1. The missionary woman should be a strong Christian. This includes a knowledge of God's word as well as a deep spirituality which includes a dedication to service and a positive reliance on prayer. There is often a mistaken idea that becoming a missionary will increase spirituality and offer more time for prayer and study. Unfortunately, this is usually not the case. If anything, problems and frustrations may make it more difficult to later grow spiritually.

2. The missionary woman should be one who is more than usually resourceful and bouyant.1 Creativity and imagination are needed to make a home in a strange culture and to adjust to a new cultural frame of reference. Likewise, there will be disappointments and discouragements and the missionary will need to be able to resist depression and to turn failure into success.

3. The woman who has been exposed to many kinds of people at different levels of society tends to relate better to a new culture than one whose background and contacts have been limited to people of her own socio-economic background. Also, the individual who has had environmental mobility tends to adjust more rapidly to the environment of the new country.

4. The missionary woman must be educated, not necessarily academically, but rather she should have an intellectual curiosity that goes beyond that required for mere academic study. This would include an interest in people, places and ideas. Because the missionary woman usually demands of herself a particular service, it would also be wise to train for a particular mission. Education (teaching), home economics, nursing, nutrition, secretarial skills, language expertise, and anthropology are just a few areas that are of great value on the mission field.

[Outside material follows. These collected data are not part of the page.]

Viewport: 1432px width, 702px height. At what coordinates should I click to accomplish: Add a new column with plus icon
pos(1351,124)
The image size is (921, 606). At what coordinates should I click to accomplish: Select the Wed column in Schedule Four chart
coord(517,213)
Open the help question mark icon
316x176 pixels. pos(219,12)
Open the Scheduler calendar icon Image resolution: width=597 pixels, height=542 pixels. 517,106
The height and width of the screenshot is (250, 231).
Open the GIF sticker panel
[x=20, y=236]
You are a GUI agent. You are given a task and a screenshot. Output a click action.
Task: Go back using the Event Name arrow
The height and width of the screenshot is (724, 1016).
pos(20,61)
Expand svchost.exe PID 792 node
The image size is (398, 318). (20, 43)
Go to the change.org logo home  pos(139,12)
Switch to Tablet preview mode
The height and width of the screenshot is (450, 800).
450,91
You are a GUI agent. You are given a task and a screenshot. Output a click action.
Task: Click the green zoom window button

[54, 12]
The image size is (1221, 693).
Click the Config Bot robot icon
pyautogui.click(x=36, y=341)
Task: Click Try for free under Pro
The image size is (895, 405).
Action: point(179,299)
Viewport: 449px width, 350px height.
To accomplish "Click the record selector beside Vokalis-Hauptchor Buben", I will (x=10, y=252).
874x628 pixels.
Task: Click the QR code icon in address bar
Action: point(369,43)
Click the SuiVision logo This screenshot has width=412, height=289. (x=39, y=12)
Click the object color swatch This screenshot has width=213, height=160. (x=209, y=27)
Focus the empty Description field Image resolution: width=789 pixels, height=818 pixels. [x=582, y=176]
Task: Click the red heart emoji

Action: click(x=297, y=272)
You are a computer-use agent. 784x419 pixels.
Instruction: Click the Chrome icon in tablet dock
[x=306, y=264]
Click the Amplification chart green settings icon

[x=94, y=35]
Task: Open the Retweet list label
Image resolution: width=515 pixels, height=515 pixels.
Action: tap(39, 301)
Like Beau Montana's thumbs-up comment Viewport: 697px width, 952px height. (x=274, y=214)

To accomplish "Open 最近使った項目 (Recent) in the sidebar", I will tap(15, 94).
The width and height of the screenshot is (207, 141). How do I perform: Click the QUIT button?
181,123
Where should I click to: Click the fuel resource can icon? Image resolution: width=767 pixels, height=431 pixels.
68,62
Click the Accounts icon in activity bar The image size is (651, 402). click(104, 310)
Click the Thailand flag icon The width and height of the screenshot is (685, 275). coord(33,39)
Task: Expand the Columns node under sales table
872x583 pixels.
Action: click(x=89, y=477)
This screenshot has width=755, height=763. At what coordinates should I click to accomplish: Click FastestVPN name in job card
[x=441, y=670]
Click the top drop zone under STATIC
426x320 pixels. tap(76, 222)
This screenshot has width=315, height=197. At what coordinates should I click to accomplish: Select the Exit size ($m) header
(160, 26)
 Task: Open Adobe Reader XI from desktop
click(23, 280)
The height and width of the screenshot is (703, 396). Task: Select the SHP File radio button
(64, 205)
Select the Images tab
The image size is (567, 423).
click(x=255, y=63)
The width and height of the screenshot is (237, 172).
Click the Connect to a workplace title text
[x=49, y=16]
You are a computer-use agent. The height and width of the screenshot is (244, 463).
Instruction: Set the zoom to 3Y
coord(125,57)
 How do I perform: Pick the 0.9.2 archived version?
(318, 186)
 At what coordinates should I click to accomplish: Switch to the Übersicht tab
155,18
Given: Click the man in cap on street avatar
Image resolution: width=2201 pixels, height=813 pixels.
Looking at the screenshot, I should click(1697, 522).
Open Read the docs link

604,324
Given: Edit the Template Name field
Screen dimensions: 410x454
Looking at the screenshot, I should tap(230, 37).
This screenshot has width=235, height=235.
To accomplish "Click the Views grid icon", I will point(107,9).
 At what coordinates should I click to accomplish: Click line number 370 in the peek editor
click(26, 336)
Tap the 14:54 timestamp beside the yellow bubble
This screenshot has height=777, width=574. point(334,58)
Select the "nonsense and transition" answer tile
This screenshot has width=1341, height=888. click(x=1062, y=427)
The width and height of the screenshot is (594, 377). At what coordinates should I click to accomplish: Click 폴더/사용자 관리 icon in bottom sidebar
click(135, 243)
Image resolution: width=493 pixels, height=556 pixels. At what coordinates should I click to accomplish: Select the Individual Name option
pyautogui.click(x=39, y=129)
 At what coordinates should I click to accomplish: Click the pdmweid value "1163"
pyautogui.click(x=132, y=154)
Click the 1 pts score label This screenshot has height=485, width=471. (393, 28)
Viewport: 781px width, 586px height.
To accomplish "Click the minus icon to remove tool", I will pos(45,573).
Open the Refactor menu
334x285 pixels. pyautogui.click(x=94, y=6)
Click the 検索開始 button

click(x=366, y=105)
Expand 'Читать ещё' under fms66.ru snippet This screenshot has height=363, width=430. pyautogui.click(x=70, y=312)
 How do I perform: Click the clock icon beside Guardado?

5. The missionary woman should have a very minimum of racial prejudice. Feelings of prejudice toward any group of people will carry over in dealing with all other groups of people. Prejudice cannot be concealed and a missionary with feelings of superiority will have limited influence at best.

6. The missionary woman must have a talent for building. This includes not only building a home but being able to start classes, build congregations, and develop intimate relationships with people who speak a new language and live in a different culture.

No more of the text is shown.